Gold Soars to Unprecedented Heights
Gold prices surged by an impressive 3% to reach an astounding $2,135 per ounce on Monday, surpassing the previous record of $2,072 set in August 2020. However, the price took a dip later in the day, recording at $2,023 at 11:57 hrs.
Investors' optimism about the Federal Reserve's ability to curb inflation through aggressive interest rate hikes and planned rate cuts in March 2023 has been on the rise for weeks. Rising interest rates have fueled the returns of risk-free investments like U.S. Treasuries, drawing investors towards them.
However, when interest rates drop, decline, or are expected to decline, the demand for Treasuries decreases. Gold, an interest-free asset, becomes relatively more appealing in such a scenario. The benchmark 10-year Treasury bond yield plunged from its 16-year high of 5% in mid-October to 4.3% on Monday.
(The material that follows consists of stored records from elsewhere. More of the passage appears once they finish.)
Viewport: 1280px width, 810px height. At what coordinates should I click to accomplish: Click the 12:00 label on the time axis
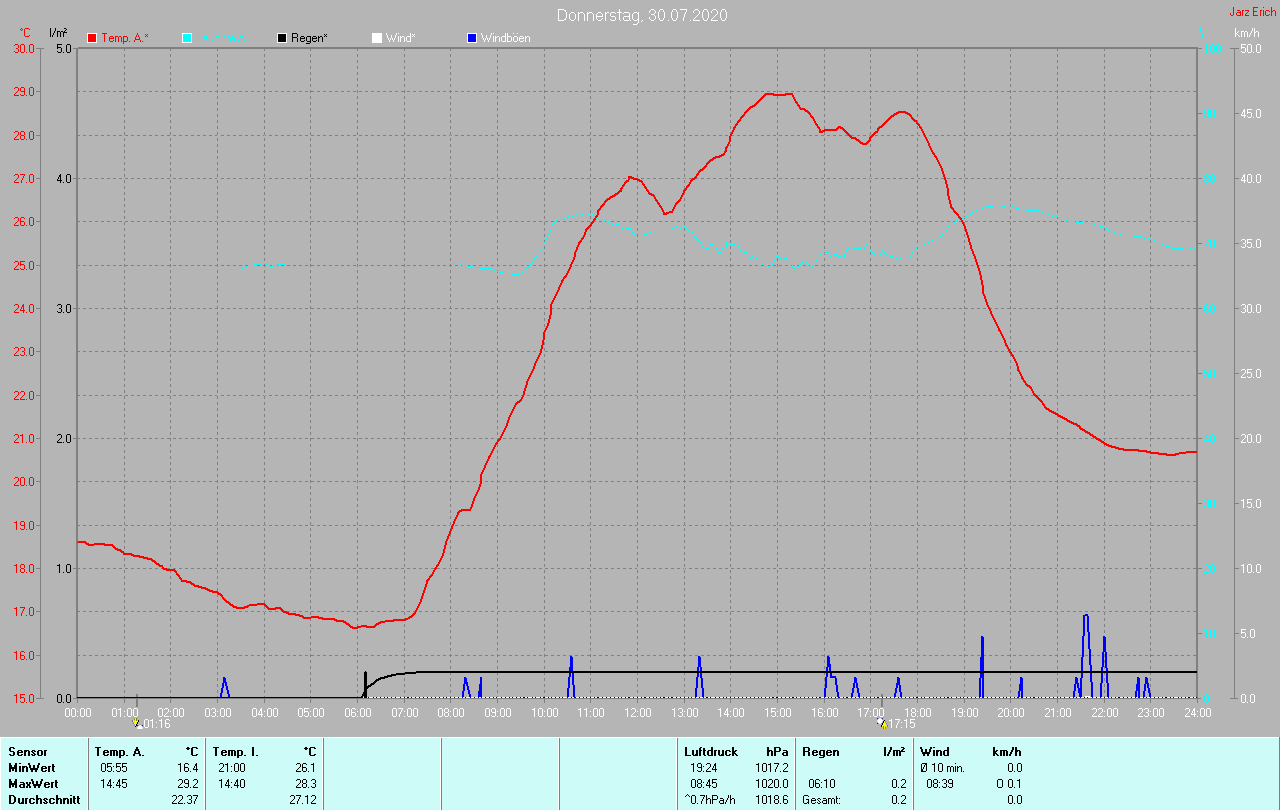click(x=638, y=713)

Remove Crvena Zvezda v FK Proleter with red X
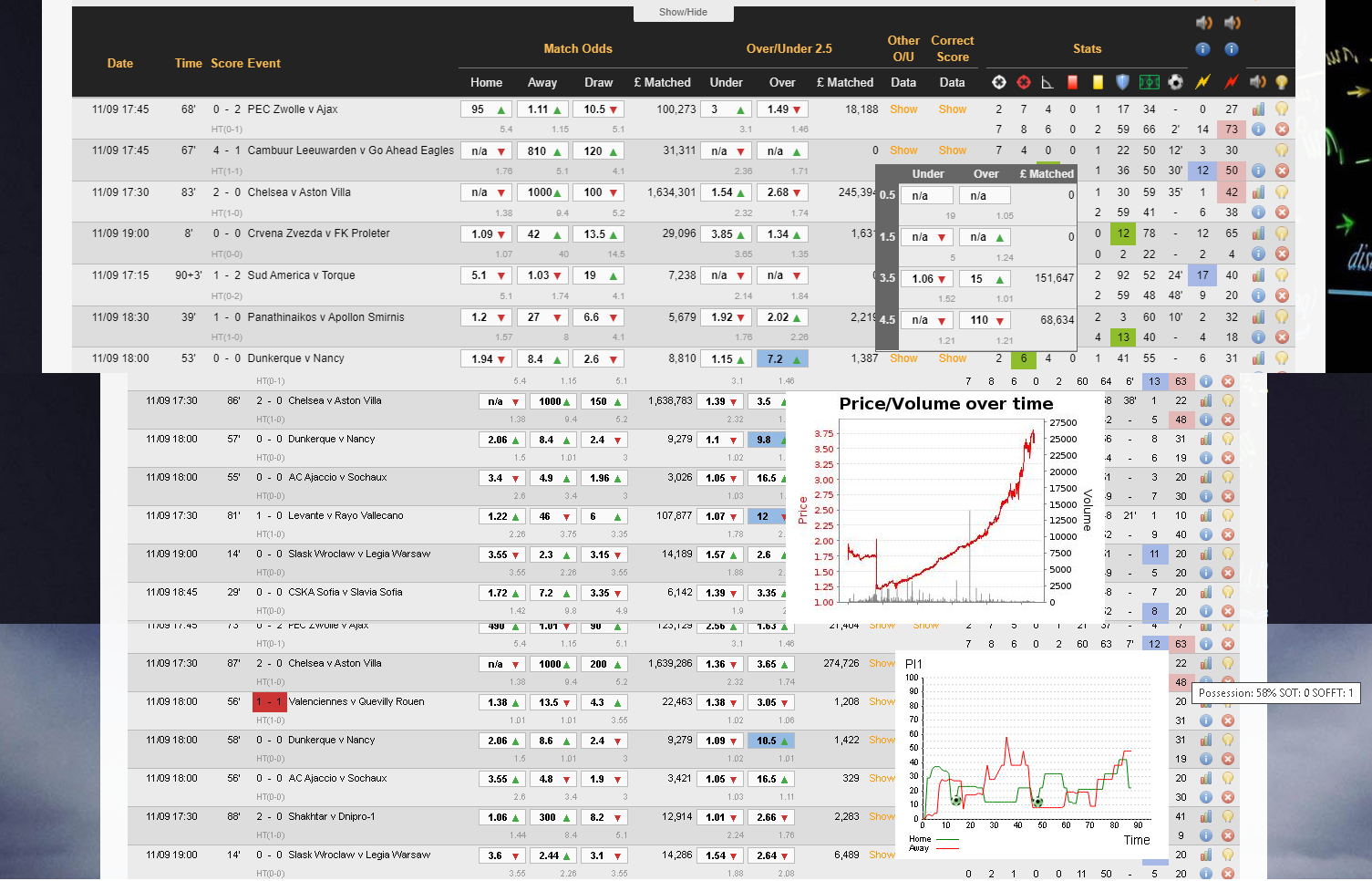[1282, 254]
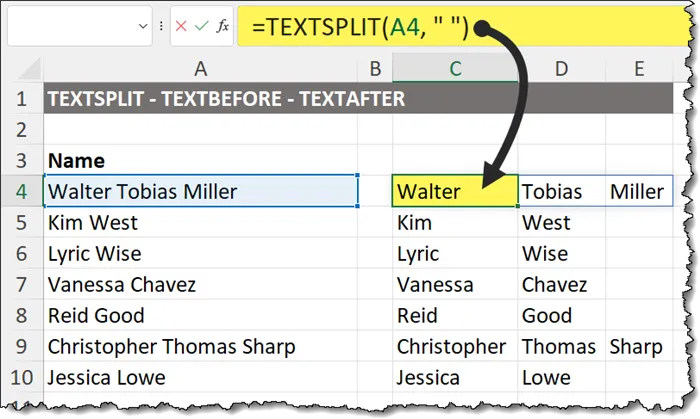Select the row 9 header

[20, 347]
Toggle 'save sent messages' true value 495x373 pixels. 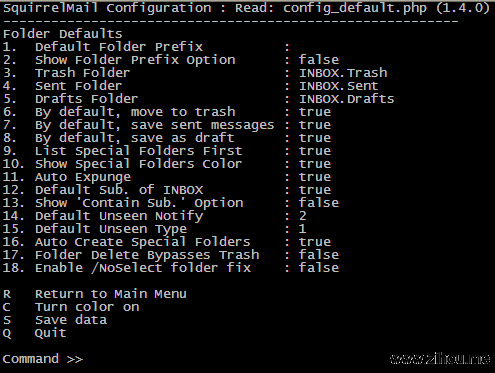(315, 125)
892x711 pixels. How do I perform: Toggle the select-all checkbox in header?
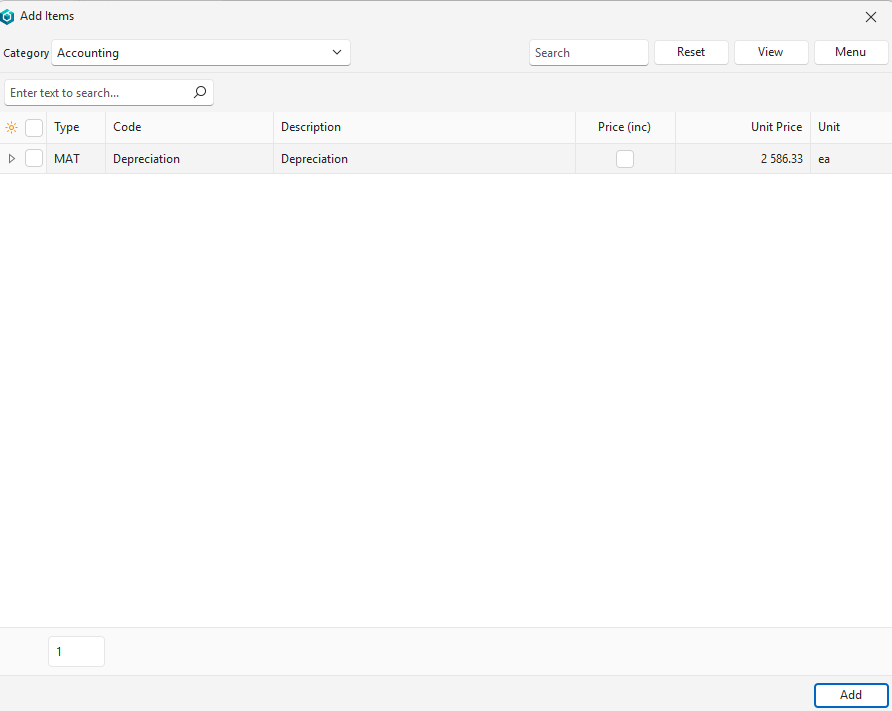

Daria Efanova, head of research at the brokerage platform Sucden Financial, noted on Monday that the expectation of an end to the tightening cycle, contributing to a decrease in long-term returns, creates a suitable environment for gold, a non-yielding, non-interest-bearing investment.
John Reade, World Gold Council's market strategist, predicted that the gold price would likely break the Monday's all-time high due to anticipation of multiple interest rate cuts in the coming year. This positive sentiment towards lower interests weighed down the U.S. dollar as well, making gold more attractive for global investors.
Higher interest rates tend to attract more foreign capital into the country, making the U.S. dollar stronger. Conversely, lower interest rates can have the opposite effect. In the last month, the dollar fell by 3% against a basket of six major currencies. Given that gold prices are denominated in U.S. dollars, lower U.S. dollar values can make gold purchasing more favorable for international investors, potentially boosting demand.
Geopolitical Risks Propel Gold Demand
Jamie Dimon, CEO of JPMorgan, shared that this could be the most dangerous period the world has faced in decades. Investors often view metals as a secure haven due to their finite, readily available nature. Gold’s price has risen by 10% this year.
Reed pointed to the shift in geopolitical landscape as a key factor, including the Russian invasion of Ukraine, escalating tensions between the U.S. and China, and worries surrounding Taiwan. According to him, a more fragmented and volatile world encourages central banks in emerging economies to stockpile gold.
Central banks of emerging economies have been the largest buyers of gold over the past 11 years, averaging around 473 tons (521 tons) annually between 2010 and 2021. However, in 2021, they purchased 1,100 tons of gold, and an additional 1,100 tons by the first three quarters of 2022. The purchasing tempo of 800 tons in 2022 is likely to continue for years, if not decades, Reed said.
In a May survey, almost one-quarter of central banks disclosed that they planned to increase their gold reserves in the next 12 months. Victoria Scholar, Investment Director at Interactive Investor, stated, "Increased geopolitical risks have stoked investor appetite for secure havens like gold. Besides the Israel-Gaza conflict and Zinssenkung by the Federal Reserve, the prevailing uncertainty has pushed up gold prices."